From March 30th to April 18th, UBS surveyed 2,850 investors worldwide with investable assets of $ 1 million or more. The survey included investors who are not UBS clients
UBS, -1.04%,
According to a spokesman for the Swiss bank.

Investor confidence in the US has grown faster than any other region in relation to the economy. The UBS survey found US investors in the world to be the most optimistic. The introduction of the COVID-19 vaccine is contributing to positive investor sentiment, according to Ryan.

Also read: Stocks are at all-time highs and the US economy is booming. Why is everyone so freaked out?

The survey found that 70 percent of US investors are optimistic about their local economy, up from 52 percent three months ago.

“The vaccine was a game changer,” said Ryan. “It was a confidence boost.”
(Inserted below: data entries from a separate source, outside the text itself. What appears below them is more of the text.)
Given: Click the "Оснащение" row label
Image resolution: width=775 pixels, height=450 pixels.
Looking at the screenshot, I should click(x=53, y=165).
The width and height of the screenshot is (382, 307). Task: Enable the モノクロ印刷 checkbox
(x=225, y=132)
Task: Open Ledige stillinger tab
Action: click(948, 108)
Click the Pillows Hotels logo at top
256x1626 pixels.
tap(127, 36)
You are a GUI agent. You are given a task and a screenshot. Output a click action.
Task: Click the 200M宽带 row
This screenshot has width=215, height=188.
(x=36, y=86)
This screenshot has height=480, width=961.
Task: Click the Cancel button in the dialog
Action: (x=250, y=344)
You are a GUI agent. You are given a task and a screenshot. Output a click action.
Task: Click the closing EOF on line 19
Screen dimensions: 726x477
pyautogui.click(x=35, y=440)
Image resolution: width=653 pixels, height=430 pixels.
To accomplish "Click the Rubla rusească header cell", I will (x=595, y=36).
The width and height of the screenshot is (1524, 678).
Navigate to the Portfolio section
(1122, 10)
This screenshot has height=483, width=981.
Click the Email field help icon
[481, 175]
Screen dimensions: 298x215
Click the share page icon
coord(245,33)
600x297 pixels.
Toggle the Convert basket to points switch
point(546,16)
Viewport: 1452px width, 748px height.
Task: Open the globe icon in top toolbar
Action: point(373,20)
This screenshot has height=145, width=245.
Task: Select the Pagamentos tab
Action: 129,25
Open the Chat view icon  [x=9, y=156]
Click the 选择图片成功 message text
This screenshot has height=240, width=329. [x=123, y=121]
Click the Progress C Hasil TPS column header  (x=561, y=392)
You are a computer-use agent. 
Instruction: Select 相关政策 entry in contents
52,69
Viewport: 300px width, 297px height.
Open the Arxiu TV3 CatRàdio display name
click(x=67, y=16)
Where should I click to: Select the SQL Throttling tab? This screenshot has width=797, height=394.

Seventy-one percent of US investors were optimistic about the stock market, up from 59 percent three months ago. The US stock market rose to record levels this year with the S&P 500
SPX, -0.02%
and Nasdaq Composite
COMP, -0.34%
hit new highs this week in the middle of the winning season.

While 47% of investors worldwide plan to keep their portfolios unchanged over the next six months, those considering adding stocks cited technology change, diversification of the recovery and sustainable investing as driving themes, according to UBS.

Ryan explained that investors are looking beyond the current business cycle to transformative technologies such as health technology, fintech or the application of 5G, while at the same time looking for “ESG-friendly investments” that take environmental, social and governance criteria into account.

They also focus on diversifying into areas that initially lagged behind during the pandemic – such as: B. Consumer Discretionary, Energy, Industrials and Financial Services – but can “expand now and extend the rally,” said Ryan.

However, with a consolidating economy it comes Inflation concernsIn particular, with the “strong” mix of fiscal stimulus and accommodative monetary policy of the Federal Reserve, he added.

UBS found that 61% of US investors expect inflation to rise over the next three years. This is the highest finding of any region. Globally, about half of the investors surveyed are “very concerned” that too much inflation will affect their cash holdings, with 26% “somewhat concerned”.

Too high inflation would mean that they would run out of cash, according to UBS. Forty-one percent of investors would increase their holdings in such a scenario, while 31 percent said UBS would add to their real estate positions.

“One of the things I think you are right to realize is that stocks have historically been a better long-term hedge against inflation,” said Ryan. While every investor will have a different situation, UBS believes a cash allocation of around 5% is more typical over the long term, he said.

According to a UBS survey, the most important reasons for investors to keep the cash level high around the world are “waiting for the right investment”, the desire for an emergency fund and protection against a downturn. Some investors are looking for “clearer signs” that another coronavirus outbreak will be avoided and that economic expansion will be “permanent” even if government policies weaken, Ryan said.

“They may well be waiting for a little break or correction,” he added. “Some customers are looking for opportunities for a market decline.”